Bunları sorgulayanlar çok önemli bir noktayı atlıyorlar. Messi futbol oynamayı çok seviyor, bunu bir iş olarak görmüyor, tevazu ile oynuyor. Bir gol atsa, ikincisi için uğraşıyor, ardından üçüncü, bu böyle sürüp gidiyor, hiç vazgeçmiyor; çünkü oynamayı seviyor. Bu yüzden üzerindeki formayı, takım arkadaşlarını değiştirsek de tek bir hedefe koşuyor. Messi gole gidiyor… Messi topu ceza sahasında ayağına aldığında rakip takımdan üç kişi etrafını sarıyor, Messi kendine bir boşluk buluyor ve onlardan sıyrılıyor, ya gol atıyor ya gol attırıyor.

Eski ve yeni buluşuyor

Futbol hızla değişiyor, siyah beyaz maçlara gitmeye gerek yok, son yıllarda bile görebiliriz bu değişimi, artık 10 numaranın gerekliliğini sorguluyor, takım oyunundan, çok pastan, top kontrolünün öneminden söz ediyoruz. Kolektif futbol dile gelmeden, endüstriyel futbol bilinmezken, henüz bizler çocukken; futbolda bireysel yetenek demek her şeydi.
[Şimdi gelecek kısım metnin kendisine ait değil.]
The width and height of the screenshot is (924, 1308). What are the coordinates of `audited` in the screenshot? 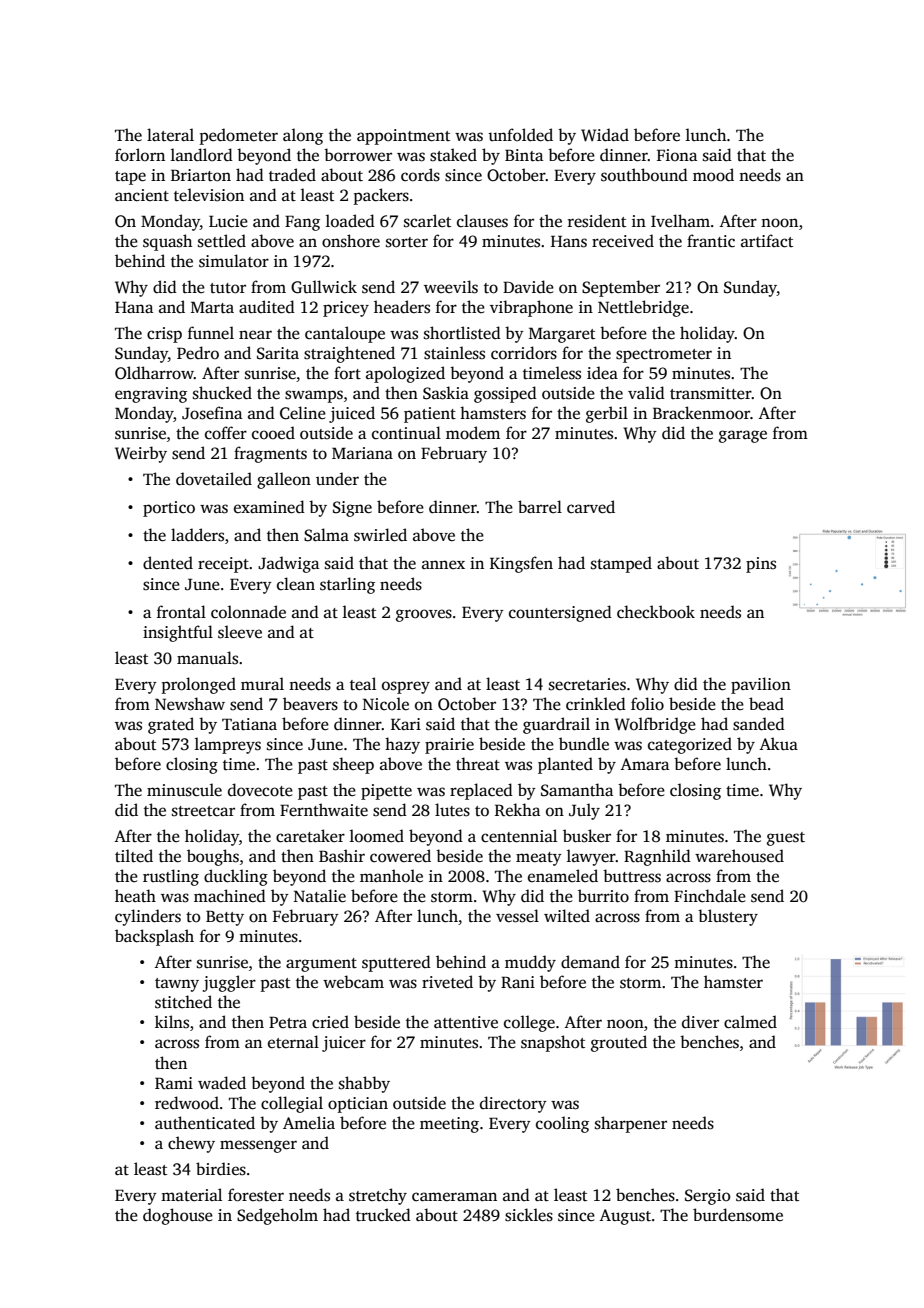 It's located at (267, 307).
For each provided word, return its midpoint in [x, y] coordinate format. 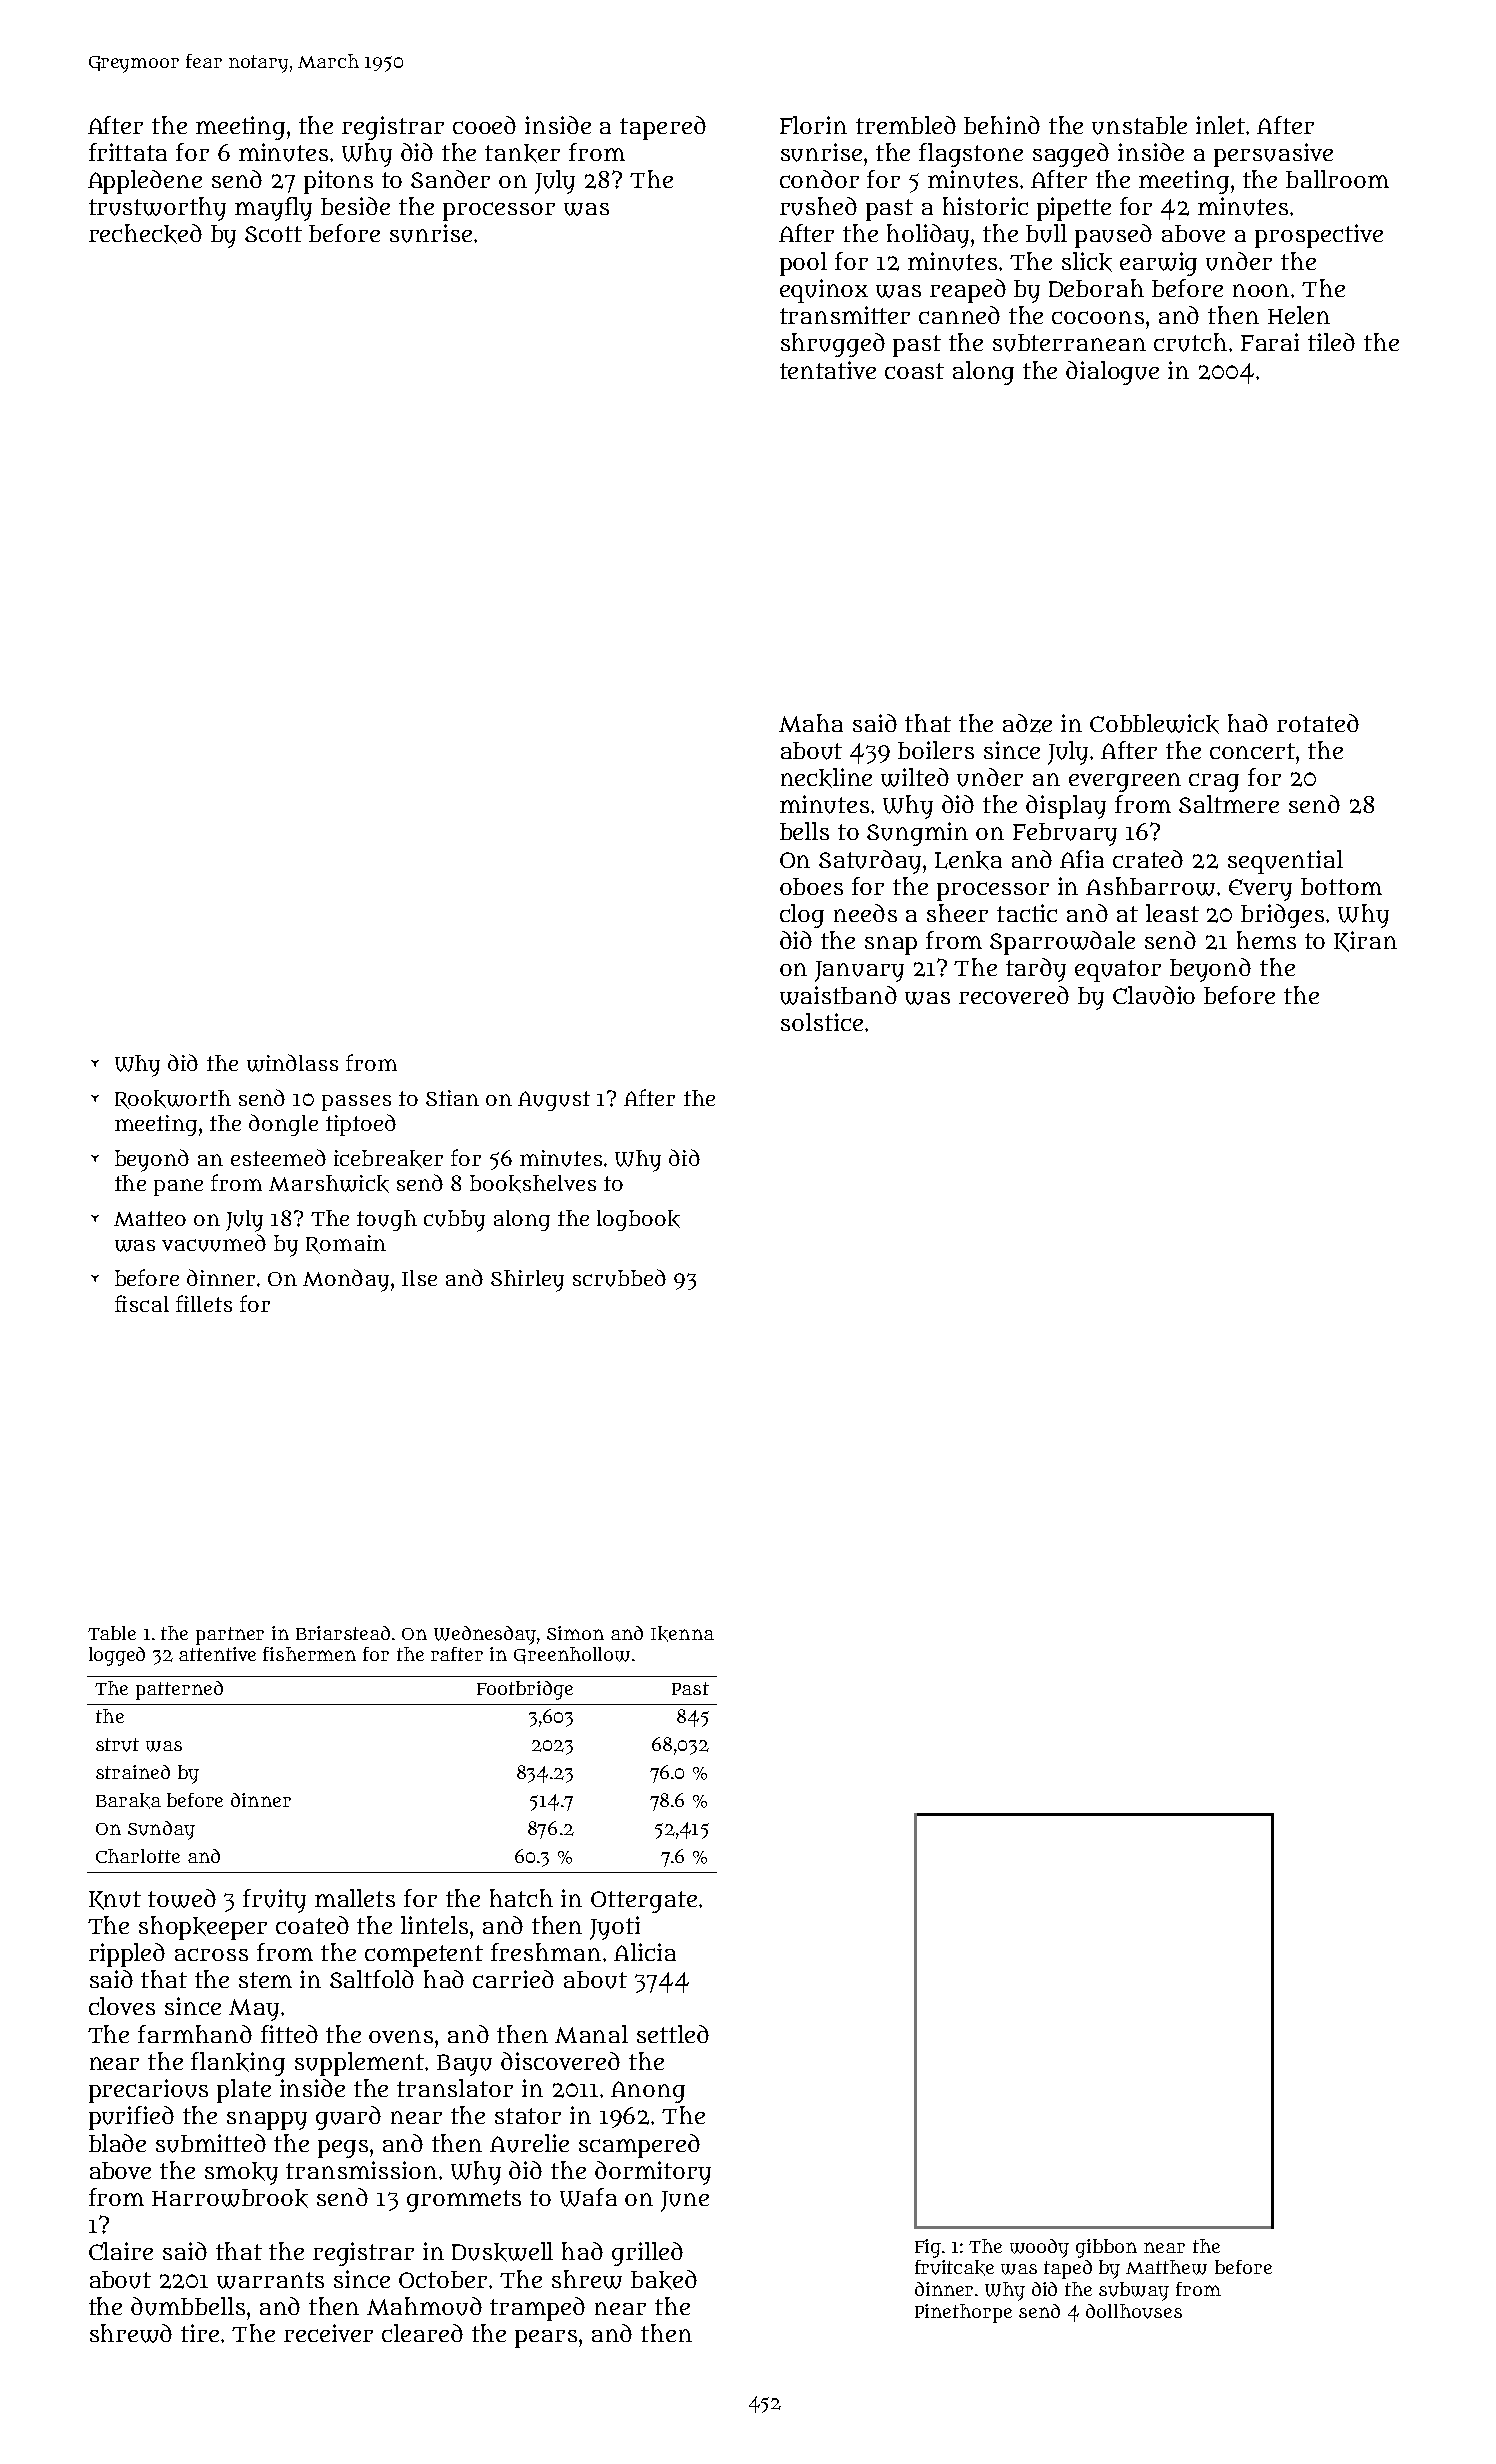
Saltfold [372, 1979]
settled [673, 2034]
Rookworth [173, 1099]
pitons [338, 182]
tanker [522, 153]
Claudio [1154, 995]
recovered [1014, 995]
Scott [273, 234]
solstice [822, 1022]
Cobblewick [1154, 724]
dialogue [1112, 373]
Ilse [419, 1278]
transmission [361, 2170]
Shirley [527, 1281]
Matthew [1166, 2267]
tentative [828, 370]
Maradona ayağına topu alıp dikine oynar ve kaleciyi de çalımlardı. O golleri izlerken ağzımız halen açık kalıyor. Şimdi çok paslı, sonunun gol olacağını belli olan pozisyonlar kadar seviyoruz Maradona’nın gollerini izlemeyi. İşte Messi, hem geçmişin yetenek merkezli futbol anlayışını hem de takım oyununu temsil ediyor. Topu sol sağ ayağında çeviriyor, neredeyse kendisiyle paslaşıyor, ceza sahası içinde rakibini çaresiz bırakıyor ve fileleri havalandırıyor. Top Messi’ye sonsuz bir teslimiyetle itaat ediyor, çünkü Messi tartışmasız günümüzün en önemli futbol ilahı.

Bu yüzden, Messi’yi Barcelona dışında bir takıma koysanız da; akıl dolu gollerini atar, akıl dolu paslarını verir; her golden sonra yüzünde kocaman bir gülümsemeyle kafasını iki yana sallar. İki işaret parmağıyla gökyüzünü gösterir ve takım arkadaşlarıyla kucaklaşır.

Goller, ödüller, kupalar… Şimdi sırada 2010 Dünya Kupası var. Messi son iki yılda yaptıklarıyla diğerlerinden çok farklı olduğunu gösterdi. Dünya Kupası’nda Arjantin Milli Takımı ve Maradona ile birlikte yapacaklarını herkes merak ediyor. Tanrı Messi’yi korusun ve dünya kupasında onu doya doya izleyebilelim.